The freshman senator Joel Villanueva appears to have been taken with the false promise of lawmaking as a cure-all for society’s ills. He has proposed to add still to the amplitude of laws that languish in the books unapplied because they are ineffective or impractical or precisely inapplicable; he has chosen to make a law dealing with a particularly intractable plague – “fake news”.

In the first place, “fake news” is a contradiction in terminology; it literally describes an occurrence of public interest (news) that did not occur (fake). The poor usage is resorted to probably because “false information”, while the more proper and serviceable phrase, sounds too benign for the spread and seriousness of the epidemic in question. 

At any rate, let us allow the oxymoron for the purpose of this discussion. But should we also allow Villanueva to see for himself whether he could stack lawmaking to his presumably noble purpose? As it is, he has not even managed to begin to define the crime he proposes to deal with – yet he already has drawn up a schedule of penalties for it!

Surely, fake-news mongering, like any other crime, is a crime of degrees – extent of fakeness (fully fake, partly fake), shades of intent (measures of malice), and natures of complicity (concocter, purveyor, user).

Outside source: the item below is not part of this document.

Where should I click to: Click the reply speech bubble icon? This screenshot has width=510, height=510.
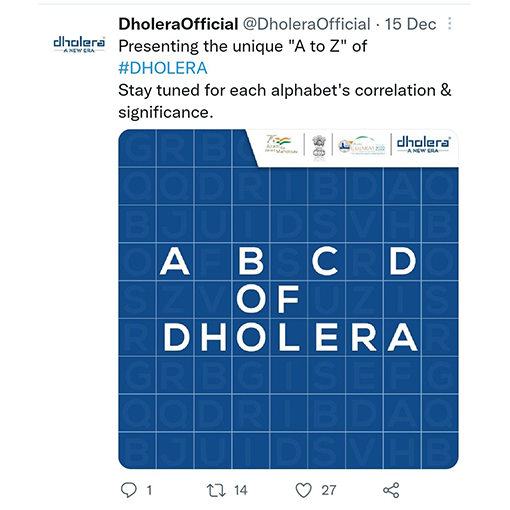point(128,490)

It should be interesting to imagine how culpabilities might be determined in recent cases involving President Duterte and his justice secretary, Vitaliano Aguirre. Remember the fake news Duterte told about a hostage’s beheading by the enemy in Marawi? And, in Aguirre’s case, the fake news about the inciting presence of oppositionist Senator Antonio Trillanes two weeks before the enemy attacked there?

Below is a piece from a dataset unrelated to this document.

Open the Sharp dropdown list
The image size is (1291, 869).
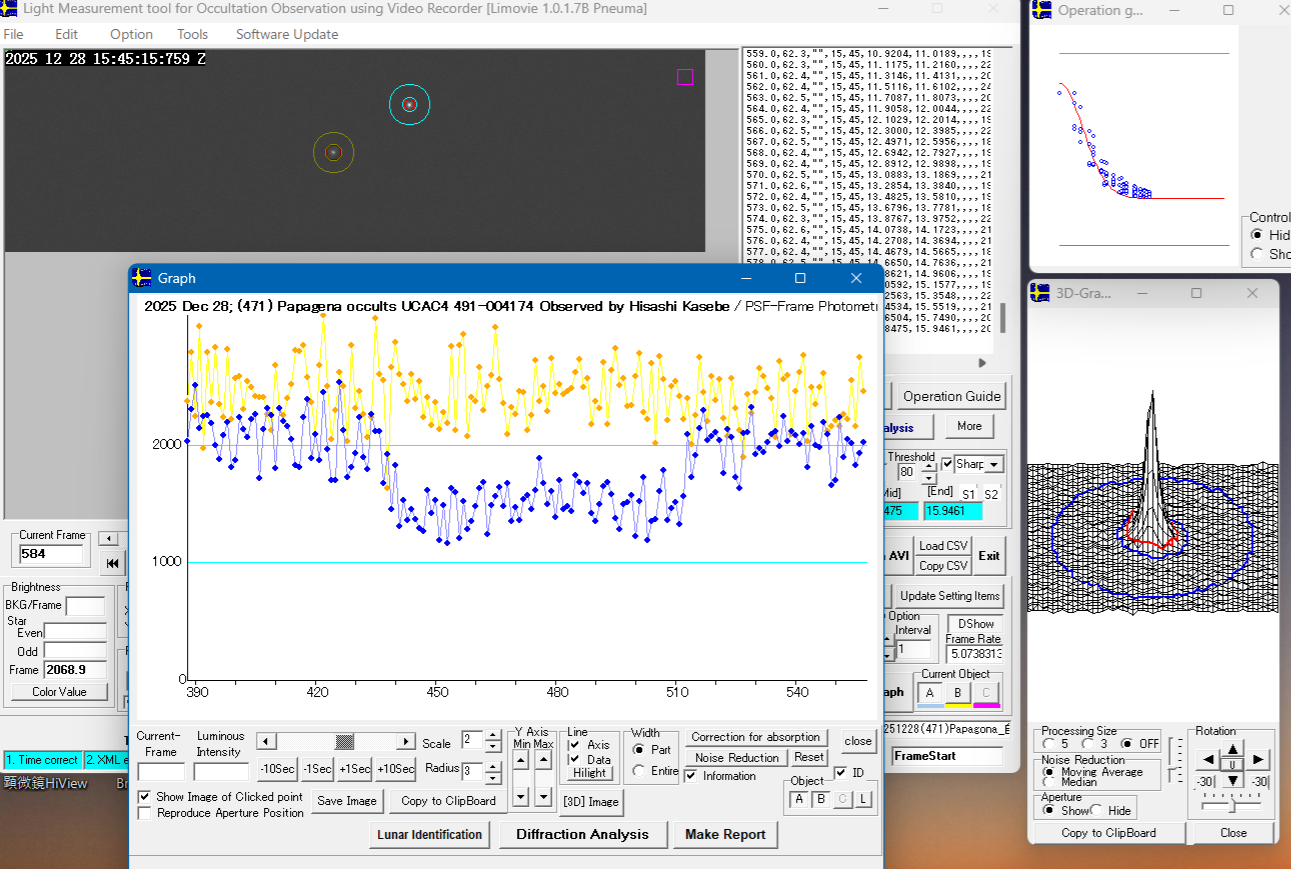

Fake news is nothing new; it’s the staple of propaganda. It used to be propagated by the old-fashioned rumor mill, through a chain of mouths, although it still found its way into the news media when it suited their less than professional and more profit-oriented purposes – after all, a sensational tale makes for a sensational sale, therefore not easy to pass up.

Now we’re seeing the heyday of fake news. It was a foregone consequence of modern technology. Once the internet opened the door to that limitless information dump – cyberspace – and let everyone in, that was it. If the hope was to promote truth and freedom and equality, it has not happened, not in any consoling way. Running as it does on organized power, government is able easily to seize the advantage. It is further helped, of course, by its position in the scheme of things – as an indispensable news source and news subject.  

Our case is particularly chilling. The Duterte government seizes the advantage greedily and uses it viciously. It has its own cyberspace operation, apart yet from its traditional and official operations in print and on radio and television. All these operations being not simply orchestrated but orchestrated under an authoritarian conductor, you can’t imagine what tall tales they can concoct.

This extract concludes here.